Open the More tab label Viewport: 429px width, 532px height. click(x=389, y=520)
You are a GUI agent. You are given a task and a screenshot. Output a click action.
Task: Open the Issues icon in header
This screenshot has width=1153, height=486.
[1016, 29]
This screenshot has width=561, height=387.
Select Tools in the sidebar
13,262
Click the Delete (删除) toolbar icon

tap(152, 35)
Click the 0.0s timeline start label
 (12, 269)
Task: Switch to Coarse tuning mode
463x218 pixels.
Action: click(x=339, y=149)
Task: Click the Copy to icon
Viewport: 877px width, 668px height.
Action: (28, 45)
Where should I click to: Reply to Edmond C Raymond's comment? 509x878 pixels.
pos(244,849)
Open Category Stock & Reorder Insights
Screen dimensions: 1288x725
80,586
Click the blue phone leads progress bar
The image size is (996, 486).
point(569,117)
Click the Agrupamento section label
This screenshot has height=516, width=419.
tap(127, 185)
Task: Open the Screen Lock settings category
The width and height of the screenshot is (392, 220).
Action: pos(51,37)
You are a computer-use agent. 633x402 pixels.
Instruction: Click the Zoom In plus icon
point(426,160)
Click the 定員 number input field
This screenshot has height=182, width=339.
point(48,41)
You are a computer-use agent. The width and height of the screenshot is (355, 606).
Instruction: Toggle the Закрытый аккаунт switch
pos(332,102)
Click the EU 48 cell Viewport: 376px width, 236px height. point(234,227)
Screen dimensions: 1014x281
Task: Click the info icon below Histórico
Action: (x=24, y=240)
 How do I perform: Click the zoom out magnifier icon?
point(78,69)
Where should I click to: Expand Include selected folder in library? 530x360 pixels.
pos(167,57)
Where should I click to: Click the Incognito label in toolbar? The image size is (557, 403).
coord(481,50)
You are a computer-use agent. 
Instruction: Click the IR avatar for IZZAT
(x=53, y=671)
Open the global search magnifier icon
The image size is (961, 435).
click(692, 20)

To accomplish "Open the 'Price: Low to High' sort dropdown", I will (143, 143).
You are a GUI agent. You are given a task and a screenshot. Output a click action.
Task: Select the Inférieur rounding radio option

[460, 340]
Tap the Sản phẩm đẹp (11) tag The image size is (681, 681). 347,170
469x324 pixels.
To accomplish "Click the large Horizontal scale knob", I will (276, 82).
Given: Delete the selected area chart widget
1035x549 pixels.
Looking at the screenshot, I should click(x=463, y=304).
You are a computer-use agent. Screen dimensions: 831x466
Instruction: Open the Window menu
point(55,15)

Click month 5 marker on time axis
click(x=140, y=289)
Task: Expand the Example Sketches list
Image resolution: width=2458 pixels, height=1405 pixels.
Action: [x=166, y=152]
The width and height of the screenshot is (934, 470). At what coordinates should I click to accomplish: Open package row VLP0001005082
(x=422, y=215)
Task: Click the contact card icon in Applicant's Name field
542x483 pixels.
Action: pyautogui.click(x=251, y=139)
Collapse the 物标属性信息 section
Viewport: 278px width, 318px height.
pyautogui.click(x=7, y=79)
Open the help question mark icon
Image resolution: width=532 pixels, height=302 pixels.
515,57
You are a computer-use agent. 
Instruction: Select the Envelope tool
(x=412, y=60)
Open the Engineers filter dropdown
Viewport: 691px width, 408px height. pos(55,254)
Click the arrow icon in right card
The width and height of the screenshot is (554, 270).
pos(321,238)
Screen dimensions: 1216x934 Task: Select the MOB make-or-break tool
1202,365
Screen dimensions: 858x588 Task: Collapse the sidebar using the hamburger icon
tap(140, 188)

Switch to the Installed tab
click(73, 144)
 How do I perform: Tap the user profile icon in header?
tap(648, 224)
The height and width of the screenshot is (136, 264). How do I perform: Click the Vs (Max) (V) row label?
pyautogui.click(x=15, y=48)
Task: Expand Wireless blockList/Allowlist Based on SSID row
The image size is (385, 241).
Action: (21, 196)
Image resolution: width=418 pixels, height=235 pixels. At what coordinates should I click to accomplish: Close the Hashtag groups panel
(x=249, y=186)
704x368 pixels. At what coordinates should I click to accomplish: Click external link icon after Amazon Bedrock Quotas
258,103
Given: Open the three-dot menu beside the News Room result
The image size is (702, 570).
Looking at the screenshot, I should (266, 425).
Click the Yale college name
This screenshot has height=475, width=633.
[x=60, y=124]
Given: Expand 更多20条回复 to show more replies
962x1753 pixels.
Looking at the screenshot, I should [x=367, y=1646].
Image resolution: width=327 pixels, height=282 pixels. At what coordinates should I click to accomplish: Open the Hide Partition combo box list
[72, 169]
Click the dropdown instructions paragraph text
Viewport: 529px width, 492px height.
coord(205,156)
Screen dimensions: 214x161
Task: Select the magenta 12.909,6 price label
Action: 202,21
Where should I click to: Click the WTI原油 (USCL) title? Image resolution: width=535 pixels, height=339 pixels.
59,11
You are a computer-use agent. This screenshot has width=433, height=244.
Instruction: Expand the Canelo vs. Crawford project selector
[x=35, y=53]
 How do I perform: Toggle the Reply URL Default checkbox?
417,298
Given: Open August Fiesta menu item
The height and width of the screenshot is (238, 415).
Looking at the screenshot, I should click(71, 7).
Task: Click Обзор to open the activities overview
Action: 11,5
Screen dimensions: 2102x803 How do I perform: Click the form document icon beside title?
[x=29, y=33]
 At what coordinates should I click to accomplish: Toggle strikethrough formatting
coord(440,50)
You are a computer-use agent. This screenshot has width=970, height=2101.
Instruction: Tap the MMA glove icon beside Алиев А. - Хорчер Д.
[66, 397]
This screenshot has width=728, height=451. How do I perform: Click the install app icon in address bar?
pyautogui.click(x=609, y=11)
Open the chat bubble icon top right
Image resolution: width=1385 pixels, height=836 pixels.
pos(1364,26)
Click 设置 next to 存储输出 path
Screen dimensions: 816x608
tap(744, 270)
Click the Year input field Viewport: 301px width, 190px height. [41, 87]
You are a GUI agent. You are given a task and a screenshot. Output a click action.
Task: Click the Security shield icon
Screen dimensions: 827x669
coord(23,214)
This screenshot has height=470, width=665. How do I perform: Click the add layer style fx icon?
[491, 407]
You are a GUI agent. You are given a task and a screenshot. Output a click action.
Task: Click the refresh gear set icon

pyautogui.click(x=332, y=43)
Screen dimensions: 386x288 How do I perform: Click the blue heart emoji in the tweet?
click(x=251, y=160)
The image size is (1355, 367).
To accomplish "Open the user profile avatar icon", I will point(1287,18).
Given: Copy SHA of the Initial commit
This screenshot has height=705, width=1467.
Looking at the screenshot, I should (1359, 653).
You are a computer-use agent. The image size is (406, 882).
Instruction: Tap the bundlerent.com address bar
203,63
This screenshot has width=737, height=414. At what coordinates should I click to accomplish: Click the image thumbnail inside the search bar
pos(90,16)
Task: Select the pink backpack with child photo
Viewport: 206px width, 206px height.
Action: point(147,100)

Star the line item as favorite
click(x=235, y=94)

• _REQUIREMENTS_: Copy every line of the listing above verbatim.

• _FULL RESPONSE_:
Open the More tab label Viewport: 429px width, 532px height. click(x=389, y=520)
You are a GUI agent. You are given a task and a screenshot. Output a click action.
Task: Open the Issues icon in header
This screenshot has width=1153, height=486.
[1016, 29]
This screenshot has width=561, height=387.
Select Tools in the sidebar
13,262
Click the Delete (删除) toolbar icon

tap(152, 35)
Click the 0.0s timeline start label
 (12, 269)
Task: Switch to Coarse tuning mode
463x218 pixels.
Action: click(x=339, y=149)
Task: Click the Copy to icon
Viewport: 877px width, 668px height.
Action: (28, 45)
Where should I click to: Reply to Edmond C Raymond's comment? 509x878 pixels.
pos(244,849)
Open Category Stock & Reorder Insights
Screen dimensions: 1288x725
80,586
Click the blue phone leads progress bar
The image size is (996, 486).
point(569,117)
Click the Agrupamento section label
This screenshot has height=516, width=419.
tap(127, 185)
Task: Open the Screen Lock settings category
The width and height of the screenshot is (392, 220).
Action: pos(51,37)
You are a computer-use agent. 633x402 pixels.
Instruction: Click the Zoom In plus icon
point(426,160)
Click the 定員 number input field
This screenshot has height=182, width=339.
point(48,41)
You are a computer-use agent. The width and height of the screenshot is (355, 606).
Instruction: Toggle the Закрытый аккаунт switch
pos(332,102)
Click the EU 48 cell Viewport: 376px width, 236px height. point(234,227)
Screen dimensions: 1014x281
Task: Click the info icon below Histórico
Action: (x=24, y=240)
 How do I perform: Click the zoom out magnifier icon?
point(78,69)
Where should I click to: Expand Include selected folder in library? 530x360 pixels.
pos(167,57)
Where should I click to: Click the Incognito label in toolbar? The image size is (557, 403).
coord(481,50)
You are a computer-use agent. 
Instruction: Click the IR avatar for IZZAT
(x=53, y=671)
Open the global search magnifier icon
The image size is (961, 435).
click(692, 20)

To accomplish "Open the 'Price: Low to High' sort dropdown", I will (143, 143).
You are a GUI agent. You are given a task and a screenshot. Output a click action.
Task: Select the Inférieur rounding radio option

[460, 340]
Tap the Sản phẩm đẹp (11) tag The image size is (681, 681). 347,170
469x324 pixels.
To accomplish "Click the large Horizontal scale knob", I will (276, 82).
Given: Delete the selected area chart widget
1035x549 pixels.
Looking at the screenshot, I should click(x=463, y=304).
You are a computer-use agent. Screen dimensions: 831x466
Instruction: Open the Window menu
point(55,15)

Click month 5 marker on time axis
click(x=140, y=289)
Task: Expand the Example Sketches list
Image resolution: width=2458 pixels, height=1405 pixels.
Action: [x=166, y=152]
The width and height of the screenshot is (934, 470). At what coordinates should I click to accomplish: Open package row VLP0001005082
(x=422, y=215)
Task: Click the contact card icon in Applicant's Name field
542x483 pixels.
Action: pyautogui.click(x=251, y=139)
Collapse the 物标属性信息 section
Viewport: 278px width, 318px height.
pyautogui.click(x=7, y=79)
Open the help question mark icon
Image resolution: width=532 pixels, height=302 pixels.
515,57
You are a computer-use agent. 
Instruction: Select the Envelope tool
(x=412, y=60)
Open the Engineers filter dropdown
Viewport: 691px width, 408px height. pos(55,254)
Click the arrow icon in right card
The width and height of the screenshot is (554, 270).
pos(321,238)
Screen dimensions: 1216x934 Task: Select the MOB make-or-break tool
1202,365
Screen dimensions: 858x588 Task: Collapse the sidebar using the hamburger icon
tap(140, 188)

Switch to the Installed tab
click(73, 144)
 How do I perform: Tap the user profile icon in header?
tap(648, 224)
The height and width of the screenshot is (136, 264). How do I perform: Click the Vs (Max) (V) row label?
pyautogui.click(x=15, y=48)
Task: Expand Wireless blockList/Allowlist Based on SSID row
The image size is (385, 241).
Action: (21, 196)
Image resolution: width=418 pixels, height=235 pixels. At what coordinates should I click to accomplish: Close the Hashtag groups panel
(x=249, y=186)
704x368 pixels. At what coordinates should I click to accomplish: Click external link icon after Amazon Bedrock Quotas
258,103
Given: Open the three-dot menu beside the News Room result
The image size is (702, 570).
Looking at the screenshot, I should (266, 425).
Click the Yale college name
This screenshot has height=475, width=633.
[x=60, y=124]
Given: Expand 更多20条回复 to show more replies
962x1753 pixels.
Looking at the screenshot, I should [x=367, y=1646].
Image resolution: width=327 pixels, height=282 pixels. At what coordinates should I click to accomplish: Open the Hide Partition combo box list
[72, 169]
Click the dropdown instructions paragraph text
Viewport: 529px width, 492px height.
coord(205,156)
Screen dimensions: 214x161
Task: Select the magenta 12.909,6 price label
Action: 202,21
Where should I click to: Click the WTI原油 (USCL) title? Image resolution: width=535 pixels, height=339 pixels.
59,11
You are a computer-use agent. This screenshot has width=433, height=244.
Instruction: Expand the Canelo vs. Crawford project selector
[x=35, y=53]
 How do I perform: Toggle the Reply URL Default checkbox?
417,298
Given: Open August Fiesta menu item
The height and width of the screenshot is (238, 415).
Looking at the screenshot, I should click(71, 7).
Task: Click Обзор to open the activities overview
Action: 11,5
Screen dimensions: 2102x803 How do I perform: Click the form document icon beside title?
[x=29, y=33]
 At what coordinates should I click to accomplish: Toggle strikethrough formatting
coord(440,50)
You are a computer-use agent. This screenshot has width=970, height=2101.
Instruction: Tap the MMA glove icon beside Алиев А. - Хорчер Д.
[66, 397]
This screenshot has width=728, height=451. How do I perform: Click the install app icon in address bar?
pyautogui.click(x=609, y=11)
Open the chat bubble icon top right
Image resolution: width=1385 pixels, height=836 pixels.
pos(1364,26)
Click 设置 next to 存储输出 path
Screen dimensions: 816x608
tap(744, 270)
Click the Year input field Viewport: 301px width, 190px height. [41, 87]
You are a GUI agent. You are given a task and a screenshot. Output a click action.
Task: Click the Security shield icon
Screen dimensions: 827x669
coord(23,214)
This screenshot has height=470, width=665. How do I perform: Click the add layer style fx icon?
[491, 407]
You are a GUI agent. You are given a task and a screenshot. Output a click action.
Task: Click the refresh gear set icon

pyautogui.click(x=332, y=43)
Screen dimensions: 386x288 How do I perform: Click the blue heart emoji in the tweet?
click(x=251, y=160)
The image size is (1355, 367).
To accomplish "Open the user profile avatar icon", I will point(1287,18).
Given: Copy SHA of the Initial commit
This screenshot has height=705, width=1467.
Looking at the screenshot, I should (1359, 653).
You are a computer-use agent. The image size is (406, 882).
Instruction: Tap the bundlerent.com address bar
203,63
This screenshot has width=737, height=414. At what coordinates should I click to accomplish: Click the image thumbnail inside the search bar
pos(90,16)
Task: Select the pink backpack with child photo
Viewport: 206px width, 206px height.
Action: point(147,100)

Star the line item as favorite
click(x=235, y=94)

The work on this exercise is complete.